### ASSIGNMENT 1
In the Peay v. U.S. court opinion, copy the words from "PEAY v. U.S." to "PRYOR, Senior Judge.".
### ASSIGNMENT 2
Answer these questions using the Peay v. U.S. court opinion.
(a) On what date was the case decided?
(b) Which judge wrote the opinion?
(c) What did the seized evidence consist of?
### ASSIGNMENT 3
Write the next part of the Peay v. U.S. court opinion, picking up after its last sentence.

### SELECTED PASSAGE
↓↓↓

PEAY v. U.S.

Decision Date23 May 1990
Docket NumberNo. 88-678,88-678
PartiesJohn Thomas PEAY, Appellant, v. UNITED STATES, Appellee.
CourtD.C. Court of Appeals

Appeal from the Superior Court of the District of Columbia, John H. Suda, J.

John M. Copacino, Washington, D.C., and Shailly P. Agnihotri, New York City, Georgetown Criminal Justice Clinic, on the brief, for appellant.

Jay B. Stephens, U.S. Atty., and John R. Fisher, Washington, D.C., Thomas J. Hibarger, and Robert C. Little, Asst. U.S. Attys., on the brief, for appellee.

Before NEWMAN and FERREN, Associate Judges, and PRYOR, Senior Judge.

NEWMAN, Associate Judge:

John Thomas Peay appeals his conviction for possession of marijuana with intent to distribute in violation of D.C.Code § 33-541(a)(1) (1988) on grounds that evidence seized from him and admitted against him at trial was seized in violation of the Fourth Amendment of the United States Constitution. Specifically, Peay charges that the evidence, consisting of several plastic bags of marijuana, was seized by an officer who, without proper justification, ordered him to stop. Because we conclude as a matter of law that the officer lacked a reasonable articulable suspicion that Peay was engaged in criminal activity when he ordered Peay to stop, we reverse.

↑↑↑

### Stored data entries
↓↓↓

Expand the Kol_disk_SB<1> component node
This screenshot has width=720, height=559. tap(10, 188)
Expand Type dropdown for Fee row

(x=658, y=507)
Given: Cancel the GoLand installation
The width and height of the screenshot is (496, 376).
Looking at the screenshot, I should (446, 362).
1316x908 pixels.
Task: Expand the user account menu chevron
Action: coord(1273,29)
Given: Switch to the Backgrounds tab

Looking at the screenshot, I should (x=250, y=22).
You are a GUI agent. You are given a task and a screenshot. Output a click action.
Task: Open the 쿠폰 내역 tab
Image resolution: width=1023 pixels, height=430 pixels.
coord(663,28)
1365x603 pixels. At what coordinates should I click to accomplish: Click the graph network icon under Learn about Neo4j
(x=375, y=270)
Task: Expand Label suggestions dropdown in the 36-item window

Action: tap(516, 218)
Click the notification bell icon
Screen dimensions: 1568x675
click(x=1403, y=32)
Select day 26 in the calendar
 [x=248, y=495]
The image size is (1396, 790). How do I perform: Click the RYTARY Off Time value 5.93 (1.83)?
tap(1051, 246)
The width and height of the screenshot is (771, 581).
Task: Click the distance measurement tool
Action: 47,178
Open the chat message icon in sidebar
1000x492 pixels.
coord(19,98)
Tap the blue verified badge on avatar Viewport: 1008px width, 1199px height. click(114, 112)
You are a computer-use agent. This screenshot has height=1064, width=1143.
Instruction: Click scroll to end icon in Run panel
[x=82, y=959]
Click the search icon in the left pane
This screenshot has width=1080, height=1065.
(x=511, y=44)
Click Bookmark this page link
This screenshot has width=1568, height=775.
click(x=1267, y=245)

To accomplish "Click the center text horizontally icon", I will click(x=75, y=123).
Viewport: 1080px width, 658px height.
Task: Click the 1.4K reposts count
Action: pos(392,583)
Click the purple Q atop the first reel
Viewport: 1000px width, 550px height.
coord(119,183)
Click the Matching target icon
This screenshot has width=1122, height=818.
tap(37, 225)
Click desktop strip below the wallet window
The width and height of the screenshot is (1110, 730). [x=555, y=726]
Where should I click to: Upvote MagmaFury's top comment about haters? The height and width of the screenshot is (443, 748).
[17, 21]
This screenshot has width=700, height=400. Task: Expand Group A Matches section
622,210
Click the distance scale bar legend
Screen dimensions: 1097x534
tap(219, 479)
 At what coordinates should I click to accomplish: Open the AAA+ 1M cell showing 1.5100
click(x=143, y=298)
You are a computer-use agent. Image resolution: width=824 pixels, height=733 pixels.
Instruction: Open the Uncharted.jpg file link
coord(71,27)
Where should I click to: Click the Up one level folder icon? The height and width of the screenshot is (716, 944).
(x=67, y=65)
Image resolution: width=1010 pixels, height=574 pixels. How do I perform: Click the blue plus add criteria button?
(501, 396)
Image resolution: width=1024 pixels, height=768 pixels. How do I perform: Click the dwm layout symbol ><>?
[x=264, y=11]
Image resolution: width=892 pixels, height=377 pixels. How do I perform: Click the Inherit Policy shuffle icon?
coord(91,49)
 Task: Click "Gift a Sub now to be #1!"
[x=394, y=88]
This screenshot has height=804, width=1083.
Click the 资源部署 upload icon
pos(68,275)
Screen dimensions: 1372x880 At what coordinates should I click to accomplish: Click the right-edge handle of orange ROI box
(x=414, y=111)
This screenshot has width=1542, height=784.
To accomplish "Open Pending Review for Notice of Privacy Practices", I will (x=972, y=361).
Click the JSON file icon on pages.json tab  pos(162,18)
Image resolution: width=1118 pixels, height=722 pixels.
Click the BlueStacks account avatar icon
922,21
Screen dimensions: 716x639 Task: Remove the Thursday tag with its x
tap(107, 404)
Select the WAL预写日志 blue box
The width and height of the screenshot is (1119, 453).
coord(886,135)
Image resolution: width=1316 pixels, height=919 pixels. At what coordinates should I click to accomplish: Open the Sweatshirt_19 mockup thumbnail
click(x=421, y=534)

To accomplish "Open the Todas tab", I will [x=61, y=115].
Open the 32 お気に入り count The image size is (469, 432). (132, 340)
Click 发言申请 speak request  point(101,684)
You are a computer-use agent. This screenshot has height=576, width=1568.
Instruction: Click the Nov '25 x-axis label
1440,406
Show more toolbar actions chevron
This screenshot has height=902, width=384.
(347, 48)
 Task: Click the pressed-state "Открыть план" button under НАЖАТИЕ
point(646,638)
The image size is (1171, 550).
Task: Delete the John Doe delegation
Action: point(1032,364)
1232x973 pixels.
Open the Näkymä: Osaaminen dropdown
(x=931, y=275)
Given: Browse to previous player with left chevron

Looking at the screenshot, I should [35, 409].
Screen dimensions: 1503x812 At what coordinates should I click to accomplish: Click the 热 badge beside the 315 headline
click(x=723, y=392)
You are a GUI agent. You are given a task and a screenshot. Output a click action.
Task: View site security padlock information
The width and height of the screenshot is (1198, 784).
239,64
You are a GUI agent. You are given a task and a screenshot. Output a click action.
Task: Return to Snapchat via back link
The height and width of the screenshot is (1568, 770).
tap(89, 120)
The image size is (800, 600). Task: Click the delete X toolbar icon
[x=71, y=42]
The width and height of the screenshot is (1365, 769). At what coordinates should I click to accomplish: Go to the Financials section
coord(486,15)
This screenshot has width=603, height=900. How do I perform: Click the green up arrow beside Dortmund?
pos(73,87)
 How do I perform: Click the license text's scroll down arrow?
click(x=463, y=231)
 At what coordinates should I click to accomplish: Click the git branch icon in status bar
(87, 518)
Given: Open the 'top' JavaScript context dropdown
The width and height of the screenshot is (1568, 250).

↑↑↑

### ANSWER SECTION 1
PEAY v. U.S.

Decision Date23 May 1990
Docket NumberNo. 88-678,88-678
PartiesJohn Thomas PEAY, Appellant, v. UNITED STATES, Appellee.
CourtD.C. Court of Appeals

Appeal from the Superior Court of the District of Columbia, John H. Suda, J.

John M. Copacino, Washington, D.C., and Shailly P. Agnihotri, New York City, Georgetown Criminal Justice Clinic, on the brief, for appellant.

Jay B. Stephens, U.S. Atty., and John R. Fisher, Washington, D.C., Thomas J. Hibarger, and Robert C. Little, Asst. U.S. Attys., on the brief, for appellee.

Before NEWMAN and FERREN, Associate Judges, and PRYOR, Senior Judge.

### ANSWER SECTION 2
(a) 23 May 1990
(b) Newman, Associate Judge
(c) Several plastic bags of marijuana

### ANSWER SECTION 3
I.

According to the testimony of Emmett G. Queen, on the afternoon of January 26, 1988, Queen and two other plainclothes officers of the Metropolitan Police Department were on routine patrol in the 1400 block of Girard Street, N.W., when they parked their vehicle in front of a building known to the officers as a place where illegal narcotics were sold.1 There they observed John Thomas Peay standing in the doorway to the building. As they exited the car to begin their routine check of the building for illegal narcotics sales, they saw Peay look in their direction before hurrying into the building.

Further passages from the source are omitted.